Serum sPD‐1 and sPD‐L1 as predictive biomarkers for HBsAg clearance in HBeAg‐negative CHB patients undergoing IFN‐based therapy

Summary Background and Aims For chronic hepatitis B (CHB) patients, there is still a need to improve hepatitis B surface antigen (HBsAg) clearance rates. This study aimed to assess the predictive effectiveness of soluble programmed cell death‐1 (sPD‐1) and soluble programmed cell death ligand‐1 (sPD‐L1) for HBsAg clearance in HBeAg‐negative CHB patients undergoing peginterferon (Peg‐IFN)‐based antiviral treatment. Methods This study encompassed 280 patients undergoing treatment with Peg‐IFNα. Serum levels of sPD‐1 and sPD‐L1 were measured using ELISA kits at baseline, as well as at 12, 24 and 48 weeks. The primary endpoint of the study was the determination of HBsAg clearance at 48 weeks.
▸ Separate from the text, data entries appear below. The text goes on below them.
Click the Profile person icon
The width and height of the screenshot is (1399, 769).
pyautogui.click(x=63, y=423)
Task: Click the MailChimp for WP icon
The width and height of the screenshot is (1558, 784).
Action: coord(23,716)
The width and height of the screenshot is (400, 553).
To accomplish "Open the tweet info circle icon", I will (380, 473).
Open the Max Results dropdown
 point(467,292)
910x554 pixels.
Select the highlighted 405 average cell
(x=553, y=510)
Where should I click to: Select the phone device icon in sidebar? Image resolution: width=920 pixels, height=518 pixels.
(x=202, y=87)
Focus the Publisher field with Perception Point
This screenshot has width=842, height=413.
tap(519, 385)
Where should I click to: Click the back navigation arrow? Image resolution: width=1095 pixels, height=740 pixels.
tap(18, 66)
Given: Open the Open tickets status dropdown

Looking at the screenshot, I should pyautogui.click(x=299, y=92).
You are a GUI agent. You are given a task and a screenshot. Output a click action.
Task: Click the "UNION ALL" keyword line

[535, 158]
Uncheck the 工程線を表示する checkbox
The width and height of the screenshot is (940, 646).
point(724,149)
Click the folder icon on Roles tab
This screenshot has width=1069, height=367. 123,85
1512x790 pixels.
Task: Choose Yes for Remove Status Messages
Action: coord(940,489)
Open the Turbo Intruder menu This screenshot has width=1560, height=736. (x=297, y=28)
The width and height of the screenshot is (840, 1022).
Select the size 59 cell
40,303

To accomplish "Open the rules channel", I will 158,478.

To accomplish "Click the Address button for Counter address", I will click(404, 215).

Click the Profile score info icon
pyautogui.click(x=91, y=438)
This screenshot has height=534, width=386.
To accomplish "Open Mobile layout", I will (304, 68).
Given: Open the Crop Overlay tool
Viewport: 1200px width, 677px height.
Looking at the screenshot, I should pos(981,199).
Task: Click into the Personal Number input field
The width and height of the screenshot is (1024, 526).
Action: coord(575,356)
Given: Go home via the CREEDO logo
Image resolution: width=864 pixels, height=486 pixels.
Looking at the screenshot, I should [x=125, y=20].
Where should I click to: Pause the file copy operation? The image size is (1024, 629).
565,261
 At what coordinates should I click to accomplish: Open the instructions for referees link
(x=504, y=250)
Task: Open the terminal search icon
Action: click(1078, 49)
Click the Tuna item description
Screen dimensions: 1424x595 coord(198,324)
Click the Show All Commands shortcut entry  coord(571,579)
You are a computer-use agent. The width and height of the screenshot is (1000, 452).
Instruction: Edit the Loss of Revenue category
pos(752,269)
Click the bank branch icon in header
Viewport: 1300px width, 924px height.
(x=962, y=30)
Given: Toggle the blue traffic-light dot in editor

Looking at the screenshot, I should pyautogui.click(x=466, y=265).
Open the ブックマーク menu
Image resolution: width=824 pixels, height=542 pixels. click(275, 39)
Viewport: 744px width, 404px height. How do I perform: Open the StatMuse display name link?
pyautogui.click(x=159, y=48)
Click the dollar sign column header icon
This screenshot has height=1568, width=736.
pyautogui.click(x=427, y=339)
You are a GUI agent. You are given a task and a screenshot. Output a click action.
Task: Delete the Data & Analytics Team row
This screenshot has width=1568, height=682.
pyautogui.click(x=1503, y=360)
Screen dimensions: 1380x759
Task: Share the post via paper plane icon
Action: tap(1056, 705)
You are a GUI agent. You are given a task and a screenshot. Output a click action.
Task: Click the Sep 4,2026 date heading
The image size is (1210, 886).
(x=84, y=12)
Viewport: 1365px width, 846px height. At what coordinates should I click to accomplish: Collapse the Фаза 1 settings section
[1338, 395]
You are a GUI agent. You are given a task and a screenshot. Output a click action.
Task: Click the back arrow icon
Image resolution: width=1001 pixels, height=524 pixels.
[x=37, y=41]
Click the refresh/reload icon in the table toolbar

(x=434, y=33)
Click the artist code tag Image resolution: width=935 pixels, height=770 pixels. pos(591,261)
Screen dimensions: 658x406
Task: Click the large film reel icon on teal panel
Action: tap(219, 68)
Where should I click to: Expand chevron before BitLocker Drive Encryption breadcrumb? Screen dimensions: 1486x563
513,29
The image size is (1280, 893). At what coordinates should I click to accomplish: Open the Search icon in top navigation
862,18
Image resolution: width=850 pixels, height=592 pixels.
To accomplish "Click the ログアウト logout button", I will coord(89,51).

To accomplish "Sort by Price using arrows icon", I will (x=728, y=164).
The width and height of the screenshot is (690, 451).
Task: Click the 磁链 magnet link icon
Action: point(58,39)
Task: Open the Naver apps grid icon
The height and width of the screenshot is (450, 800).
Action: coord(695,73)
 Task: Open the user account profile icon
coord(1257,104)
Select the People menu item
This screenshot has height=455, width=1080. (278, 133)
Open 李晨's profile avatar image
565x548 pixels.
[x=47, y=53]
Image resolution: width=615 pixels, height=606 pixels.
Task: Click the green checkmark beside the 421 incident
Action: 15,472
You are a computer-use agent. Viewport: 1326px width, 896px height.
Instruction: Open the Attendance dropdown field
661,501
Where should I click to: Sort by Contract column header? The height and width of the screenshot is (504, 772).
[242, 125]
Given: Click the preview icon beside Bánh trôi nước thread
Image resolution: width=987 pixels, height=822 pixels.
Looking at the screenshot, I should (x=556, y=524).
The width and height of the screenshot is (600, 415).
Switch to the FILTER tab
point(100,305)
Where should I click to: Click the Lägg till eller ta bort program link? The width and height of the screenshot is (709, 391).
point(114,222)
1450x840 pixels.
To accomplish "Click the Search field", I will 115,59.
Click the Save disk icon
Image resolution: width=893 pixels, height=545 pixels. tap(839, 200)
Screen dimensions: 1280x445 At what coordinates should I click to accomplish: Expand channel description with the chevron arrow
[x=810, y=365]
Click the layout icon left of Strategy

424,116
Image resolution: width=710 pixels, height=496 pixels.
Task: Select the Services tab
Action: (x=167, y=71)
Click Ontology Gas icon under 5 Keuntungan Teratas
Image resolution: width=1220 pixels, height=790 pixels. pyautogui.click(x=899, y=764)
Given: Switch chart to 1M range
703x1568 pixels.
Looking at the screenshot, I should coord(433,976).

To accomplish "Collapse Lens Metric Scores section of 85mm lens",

Logistic regression analysis was employed to identify predictors of HBsAg clearance. Results The clearance group demonstrated significantly lower serum sPD‐L1 levels compared to the non‐clearance group. While both groups exhibited an increase in sPD‐1 levels, only the clearance group showed a rise in sPD‐L1 levels. Multivariate analysis identified sPD‐L1 increase at 24 weeks, and HBsAg decline at 24 weeks as predictors for HBsAg clearance at 48 weeks. The combined use of these indicators showed a predictive performance for HBsAg clearance with an AUROC of 0.907 (95% CI: 0.861–0.953, p < 0.001). Conclusions The study revealed an inverse relationship between the trends of sPD‐1/sPD‐L1 and HBsAg clearance during combined IFN and NAs treatment. Moreover, the magnitude of HBsAg reduction and sPD‐L1 increase emerged as significant predictors for HBsAg clearance.